A management student has one more class to register for in the upcoming semester. She is considering taking a class in Finance, Psychology, or Statistics. The probability that she will take a Finance class is 0.5, probability for Psychology is 0.1. The student’s advisor then gives the student estimated probabilities of passing in each class.

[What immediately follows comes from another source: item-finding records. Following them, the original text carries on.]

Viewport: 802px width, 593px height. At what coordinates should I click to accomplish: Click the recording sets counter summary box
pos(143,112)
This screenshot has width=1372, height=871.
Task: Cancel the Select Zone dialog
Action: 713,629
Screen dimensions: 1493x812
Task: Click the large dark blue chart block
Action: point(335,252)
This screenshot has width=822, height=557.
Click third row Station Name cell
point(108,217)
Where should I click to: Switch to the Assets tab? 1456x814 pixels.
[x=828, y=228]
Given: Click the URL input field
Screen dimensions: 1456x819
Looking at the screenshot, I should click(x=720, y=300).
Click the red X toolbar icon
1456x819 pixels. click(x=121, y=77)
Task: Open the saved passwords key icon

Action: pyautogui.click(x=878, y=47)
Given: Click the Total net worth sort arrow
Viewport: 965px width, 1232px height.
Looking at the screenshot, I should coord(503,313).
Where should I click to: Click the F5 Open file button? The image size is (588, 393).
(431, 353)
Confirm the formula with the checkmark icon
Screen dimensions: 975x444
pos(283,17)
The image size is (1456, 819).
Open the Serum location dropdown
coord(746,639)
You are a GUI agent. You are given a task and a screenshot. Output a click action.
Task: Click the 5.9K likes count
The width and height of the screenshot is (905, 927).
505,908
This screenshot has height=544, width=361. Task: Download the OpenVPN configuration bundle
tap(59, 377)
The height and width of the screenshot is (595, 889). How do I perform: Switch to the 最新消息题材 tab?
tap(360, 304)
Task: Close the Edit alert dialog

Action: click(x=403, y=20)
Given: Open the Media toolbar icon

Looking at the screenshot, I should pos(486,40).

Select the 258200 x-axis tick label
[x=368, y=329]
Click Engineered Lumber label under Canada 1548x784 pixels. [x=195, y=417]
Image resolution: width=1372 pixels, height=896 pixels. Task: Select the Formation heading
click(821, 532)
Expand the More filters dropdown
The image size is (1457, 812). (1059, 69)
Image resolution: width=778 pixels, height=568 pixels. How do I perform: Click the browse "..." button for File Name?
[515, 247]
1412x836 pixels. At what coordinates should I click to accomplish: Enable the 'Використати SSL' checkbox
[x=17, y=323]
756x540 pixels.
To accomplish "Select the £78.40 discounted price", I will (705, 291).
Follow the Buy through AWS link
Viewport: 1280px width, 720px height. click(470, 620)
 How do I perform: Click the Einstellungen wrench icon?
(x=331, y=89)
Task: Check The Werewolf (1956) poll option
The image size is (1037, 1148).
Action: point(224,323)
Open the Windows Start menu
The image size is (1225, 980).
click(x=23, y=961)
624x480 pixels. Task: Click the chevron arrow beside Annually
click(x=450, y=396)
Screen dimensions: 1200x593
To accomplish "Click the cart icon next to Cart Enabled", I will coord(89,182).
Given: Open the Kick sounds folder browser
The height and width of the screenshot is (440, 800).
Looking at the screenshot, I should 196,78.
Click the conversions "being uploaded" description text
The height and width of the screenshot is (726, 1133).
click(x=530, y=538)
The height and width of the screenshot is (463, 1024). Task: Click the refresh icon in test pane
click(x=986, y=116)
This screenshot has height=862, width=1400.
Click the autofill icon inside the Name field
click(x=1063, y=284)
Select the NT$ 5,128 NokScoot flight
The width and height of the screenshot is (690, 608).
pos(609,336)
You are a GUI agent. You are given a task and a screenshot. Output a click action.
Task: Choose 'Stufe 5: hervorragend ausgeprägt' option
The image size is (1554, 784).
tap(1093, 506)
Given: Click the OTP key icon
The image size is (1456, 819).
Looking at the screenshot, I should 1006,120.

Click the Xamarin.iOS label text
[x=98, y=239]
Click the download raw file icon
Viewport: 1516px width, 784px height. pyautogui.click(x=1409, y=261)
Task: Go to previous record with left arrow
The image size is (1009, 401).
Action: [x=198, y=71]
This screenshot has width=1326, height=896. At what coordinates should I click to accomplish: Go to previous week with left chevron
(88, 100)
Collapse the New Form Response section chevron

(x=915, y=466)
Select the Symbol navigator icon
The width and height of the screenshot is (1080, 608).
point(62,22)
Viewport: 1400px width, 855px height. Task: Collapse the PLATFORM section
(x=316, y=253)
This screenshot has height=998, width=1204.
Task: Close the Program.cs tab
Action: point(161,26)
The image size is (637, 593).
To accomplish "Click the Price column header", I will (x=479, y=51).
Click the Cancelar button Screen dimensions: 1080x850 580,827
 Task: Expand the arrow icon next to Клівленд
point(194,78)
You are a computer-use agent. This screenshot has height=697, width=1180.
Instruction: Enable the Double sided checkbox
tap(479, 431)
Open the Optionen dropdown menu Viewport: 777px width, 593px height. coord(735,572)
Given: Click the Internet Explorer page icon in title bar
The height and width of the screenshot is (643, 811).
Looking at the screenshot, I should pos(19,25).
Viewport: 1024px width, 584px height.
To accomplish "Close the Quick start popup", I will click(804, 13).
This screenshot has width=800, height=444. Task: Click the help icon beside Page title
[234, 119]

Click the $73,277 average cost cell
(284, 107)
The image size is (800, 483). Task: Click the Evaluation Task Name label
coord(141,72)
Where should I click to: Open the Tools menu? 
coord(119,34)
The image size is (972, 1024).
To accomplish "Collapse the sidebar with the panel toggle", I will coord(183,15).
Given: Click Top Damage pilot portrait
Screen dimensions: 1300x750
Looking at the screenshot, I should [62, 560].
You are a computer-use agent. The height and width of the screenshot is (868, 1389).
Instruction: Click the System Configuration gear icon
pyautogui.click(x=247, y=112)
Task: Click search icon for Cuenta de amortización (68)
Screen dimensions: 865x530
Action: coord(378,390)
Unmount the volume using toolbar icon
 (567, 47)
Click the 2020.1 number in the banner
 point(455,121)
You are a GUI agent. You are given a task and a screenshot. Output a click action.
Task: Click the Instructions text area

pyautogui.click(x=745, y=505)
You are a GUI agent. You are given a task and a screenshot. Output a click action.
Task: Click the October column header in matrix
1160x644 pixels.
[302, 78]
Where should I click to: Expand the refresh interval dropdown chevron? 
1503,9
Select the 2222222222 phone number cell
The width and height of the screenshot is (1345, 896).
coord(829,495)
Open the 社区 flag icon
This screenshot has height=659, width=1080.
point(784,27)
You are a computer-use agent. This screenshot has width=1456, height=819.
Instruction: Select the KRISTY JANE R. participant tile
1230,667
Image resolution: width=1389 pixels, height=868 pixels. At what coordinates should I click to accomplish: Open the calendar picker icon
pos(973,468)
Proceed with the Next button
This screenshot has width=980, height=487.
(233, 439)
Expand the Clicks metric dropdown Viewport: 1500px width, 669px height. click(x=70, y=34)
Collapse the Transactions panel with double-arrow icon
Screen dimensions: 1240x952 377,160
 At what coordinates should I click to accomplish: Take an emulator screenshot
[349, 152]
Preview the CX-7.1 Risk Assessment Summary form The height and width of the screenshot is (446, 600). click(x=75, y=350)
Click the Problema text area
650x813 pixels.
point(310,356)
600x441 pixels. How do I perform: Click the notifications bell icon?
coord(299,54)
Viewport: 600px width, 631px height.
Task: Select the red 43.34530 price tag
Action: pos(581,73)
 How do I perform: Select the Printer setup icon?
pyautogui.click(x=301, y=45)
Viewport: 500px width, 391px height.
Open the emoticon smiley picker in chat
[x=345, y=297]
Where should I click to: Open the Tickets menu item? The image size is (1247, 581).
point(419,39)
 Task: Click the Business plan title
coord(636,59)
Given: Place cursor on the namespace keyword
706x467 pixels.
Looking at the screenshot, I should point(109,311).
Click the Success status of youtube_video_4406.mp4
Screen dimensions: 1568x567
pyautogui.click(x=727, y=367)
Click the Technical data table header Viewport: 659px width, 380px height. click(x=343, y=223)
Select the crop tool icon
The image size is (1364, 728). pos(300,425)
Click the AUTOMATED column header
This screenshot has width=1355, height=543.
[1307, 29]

If the student takes Finance, she will pass with probability 0.68. Her passing probability for Psychology is 0.91 and is 0.83 for Statistics.

a) Draw a well-labeled tree diagram to represent this problem.

b) What is the probability that the student failed and did not take Psychology?

c) What is the probability that the student passes this final class for the semester?

d) Suppose it is known that the student has failed the class; what is the probability that she took Statistics?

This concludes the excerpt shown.